Strong links between Saharan dust fluxes, monsoon strength, and North Atlantic climate during the last 5000 years
|Author(s)||Cruz Juncal A.1, McDermott Frank2, Turrero María J.3, Edwards R. Lawrence4, Martín-Chivelet Javier1, 5|
|Affiliation(s)||1 : Department of Geodynamics, Stratigraphy, and Paleontology, Faculty of Geological Sciences, Complutense University of Madrid, Madrid, Spain.
2 : UCD School of Earth Sciences and Earth Institute, University College Dublin, Belfield, Dublin 4, Ireland.
3 : Centro de Investigaciones Energéticas, Medioambientales y Tecnológicas (CIEMAT), Madrid, Spain.
4 : Department of Earth Sciences, University of Minnesota, Minneapolis, MN, USA.
5 : Institute of Geosciences IGEO (CSIC-UCM), José Antonio Novais, 12 Madrid, Spain.
|Source||Science Advances (2375-2548) (American Association for the Advancement of Science (AAAS)), 2021-06 , Vol. 7 , N. 26 , P. eabe6102 (12p.)|
Despite the multiple impacts of mineral aerosols on global and regional climate and the primary climatic control on atmospheric dust fluxes, dust-climate feedbacks remain poorly constrained, particularly at submillennial time scales, hampering regional and global climate models. We reconstruct Saharan dust fluxes over Western Europe for the last 5000 years, by means of speleothem strontium isotope ratios (87Sr/86Sr) and karst modeling. The record reveals a long-term increase in Saharan dust flux, consistent with progressive North Africa aridification and strengthening of Northern Hemisphere latitudinal climatic gradients.
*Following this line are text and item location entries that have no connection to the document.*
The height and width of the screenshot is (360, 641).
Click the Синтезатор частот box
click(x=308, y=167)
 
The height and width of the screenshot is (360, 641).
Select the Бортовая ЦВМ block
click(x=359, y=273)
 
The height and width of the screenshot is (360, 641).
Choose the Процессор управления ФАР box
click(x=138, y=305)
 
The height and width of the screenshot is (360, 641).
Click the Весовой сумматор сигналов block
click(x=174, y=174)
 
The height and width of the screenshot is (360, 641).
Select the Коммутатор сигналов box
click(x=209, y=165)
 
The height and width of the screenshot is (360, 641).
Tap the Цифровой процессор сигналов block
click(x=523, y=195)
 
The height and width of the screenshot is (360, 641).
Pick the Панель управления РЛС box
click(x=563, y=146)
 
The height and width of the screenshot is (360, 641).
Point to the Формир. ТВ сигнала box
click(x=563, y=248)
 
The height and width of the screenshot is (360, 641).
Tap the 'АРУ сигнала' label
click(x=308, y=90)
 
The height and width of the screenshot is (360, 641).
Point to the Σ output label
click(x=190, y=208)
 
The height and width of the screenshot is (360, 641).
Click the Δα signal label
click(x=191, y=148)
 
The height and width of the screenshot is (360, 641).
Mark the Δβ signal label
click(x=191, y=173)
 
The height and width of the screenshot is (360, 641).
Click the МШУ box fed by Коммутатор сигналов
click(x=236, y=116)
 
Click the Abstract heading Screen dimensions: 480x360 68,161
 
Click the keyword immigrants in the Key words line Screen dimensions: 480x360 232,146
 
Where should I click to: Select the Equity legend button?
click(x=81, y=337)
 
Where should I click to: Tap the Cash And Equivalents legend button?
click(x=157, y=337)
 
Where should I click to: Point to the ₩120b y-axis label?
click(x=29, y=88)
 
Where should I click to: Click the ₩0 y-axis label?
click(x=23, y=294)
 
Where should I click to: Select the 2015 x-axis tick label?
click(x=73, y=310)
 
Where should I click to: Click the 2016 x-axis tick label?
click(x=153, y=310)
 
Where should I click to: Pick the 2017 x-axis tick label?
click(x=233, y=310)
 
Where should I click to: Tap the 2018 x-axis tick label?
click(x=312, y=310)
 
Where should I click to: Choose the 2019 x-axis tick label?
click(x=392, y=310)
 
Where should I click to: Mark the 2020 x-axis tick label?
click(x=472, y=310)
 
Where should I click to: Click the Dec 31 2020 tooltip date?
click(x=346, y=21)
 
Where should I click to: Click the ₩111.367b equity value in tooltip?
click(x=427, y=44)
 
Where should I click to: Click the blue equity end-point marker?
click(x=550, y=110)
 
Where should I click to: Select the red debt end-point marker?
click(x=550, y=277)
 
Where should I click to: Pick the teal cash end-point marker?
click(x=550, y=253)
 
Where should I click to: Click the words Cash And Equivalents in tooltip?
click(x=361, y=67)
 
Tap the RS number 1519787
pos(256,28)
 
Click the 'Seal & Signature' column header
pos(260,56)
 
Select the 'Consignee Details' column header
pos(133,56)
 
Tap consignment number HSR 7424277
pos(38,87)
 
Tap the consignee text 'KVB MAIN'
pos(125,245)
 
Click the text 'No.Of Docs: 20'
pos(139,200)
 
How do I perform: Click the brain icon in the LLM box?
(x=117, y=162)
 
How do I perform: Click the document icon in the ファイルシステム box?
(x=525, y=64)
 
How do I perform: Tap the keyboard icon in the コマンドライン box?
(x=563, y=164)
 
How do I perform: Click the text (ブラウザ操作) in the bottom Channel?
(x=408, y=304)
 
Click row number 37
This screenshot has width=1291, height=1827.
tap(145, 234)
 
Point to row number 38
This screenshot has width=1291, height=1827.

On shorter, centennial to millennial scales, it shows broad variations in dust fluxes, in tune with North Atlantic ocean-atmosphere patterns and with monsoonal variability. Dust fluxes rapidly increase before (and peaks at) Late Holocene multidecadal- to century-scale cold climate events, including those around 4200, 2800, and 1500 years before present, suggesting the operation of previously unknown strong dust-climate negative feedbacks preceding these episodes.